Wire & Cable ASIA – May/June 2009
28
China and the US
A shift in Chinese spending habits
highlights the significance of China’s
portfolio in US government securities
Keith Bradsher, who is Hong Kong bureau chief of the
New York Times
, has identified a trend that has important
implications for Americans: the movement of Chinese
money in a new direction – out of China. He observed,
“Some Chinese are so eager to turn their yuan into other
assets that, when an online real estate brokerage organized
a tour of foreclosure auctions in the United States, it
received so many applications that it had to turn away
nearly 400 people.” (“In a Tidal Shift, Chinese Spending
More Overseas,” 3
rd
February)
In Shanghai, Mr Bradsher noted, Chinese companies are
buying high-yield bonds issued by distressed American
companies at a time when most investors are standing well
clear of the bond market. And Chinese companies overseas
are sending home less of the money they earn from exports.
Presumably they, too, are keeping a weather eye out for
good deals in America.
China is big. And China is cash-rich. Therefore whatever
animates the Chinese – even ordinary bargain-hunting – is
important. But, at the same time that Chinese citizens are
starting to send more money overseas, foreign investors
are also pulling money out of China; and slowing the pace
of new investment, as well. Taken together, these trends
represent for Mr Bradsher “a potentially tectonic shift.”
The placement by Chinese individuals and companies
of more of their money outside China would be bound to
restrict China in its bankrolling of American trade and
budget deficits – but not only that.
Beijing has at least two-thirds of its vast foreign exchange
reserves invested in American securities, particularly the US
Treasuries to which it has shown considerable loyalty over
the years.

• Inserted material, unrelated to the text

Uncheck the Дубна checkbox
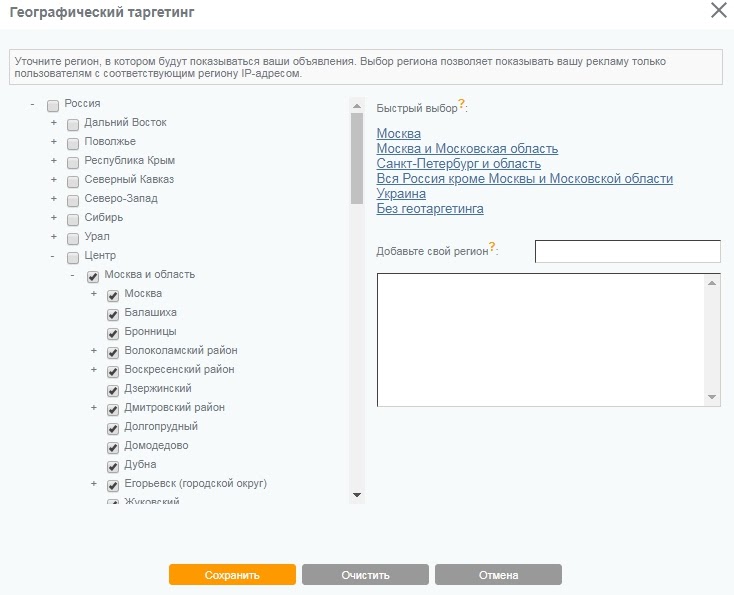734x595 pixels. point(113,465)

With less income at its disposal, China would not
be able to continue buying quantities of Treasuries, whose
proceeds go toward funding US government programmes.

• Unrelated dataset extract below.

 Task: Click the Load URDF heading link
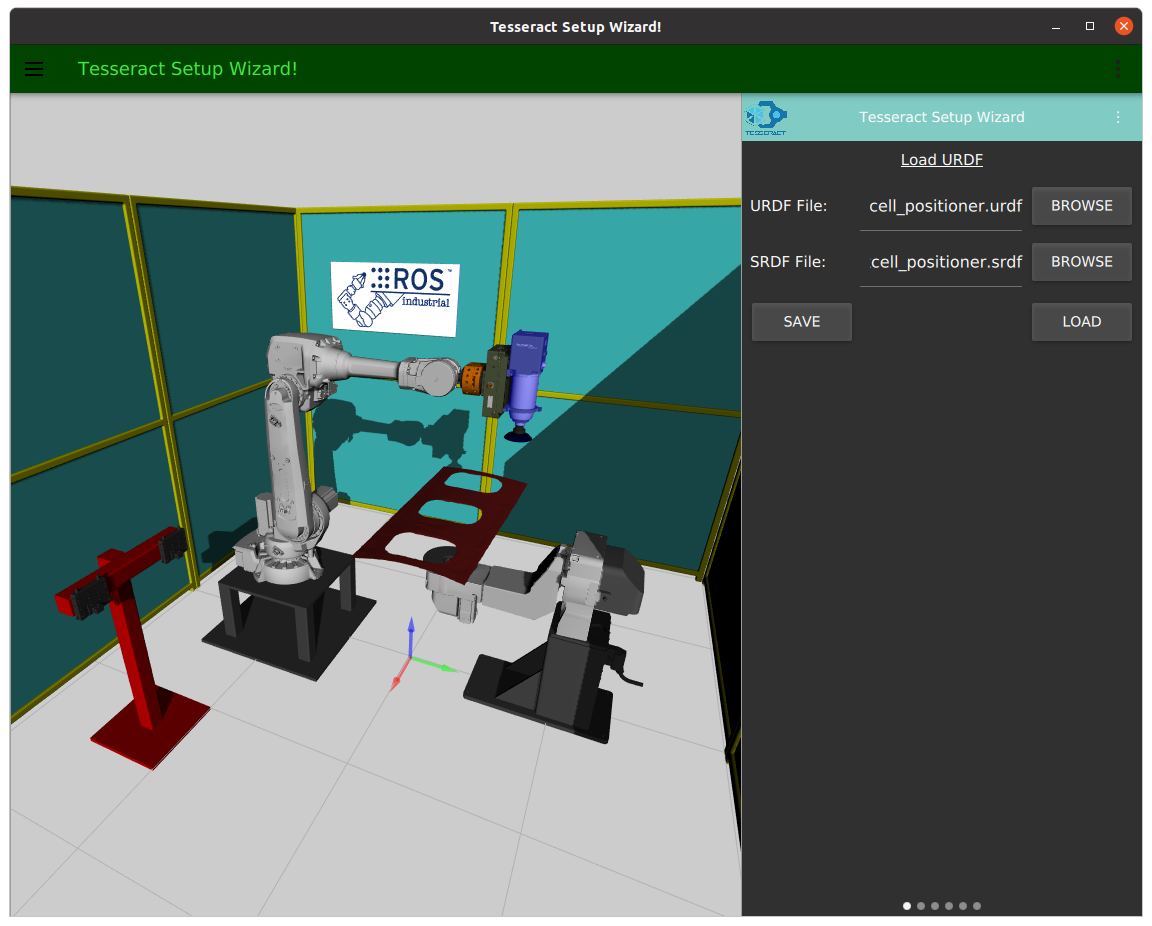[941, 160]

According to Mr Bradsher, analysts perceived “official
ambivalence” in comments by Prime Minister Wen Jiabao
on China’s intentions as to US Treasuries. What is certain
is that both Mr Wen and US President Barack Obama have
the keenest interest in the money leaving China. They will
be trying to decide whether the trend will last; if it does,
for how long; and what it might mean for the increasingly
symbiotic relationship of their two countries.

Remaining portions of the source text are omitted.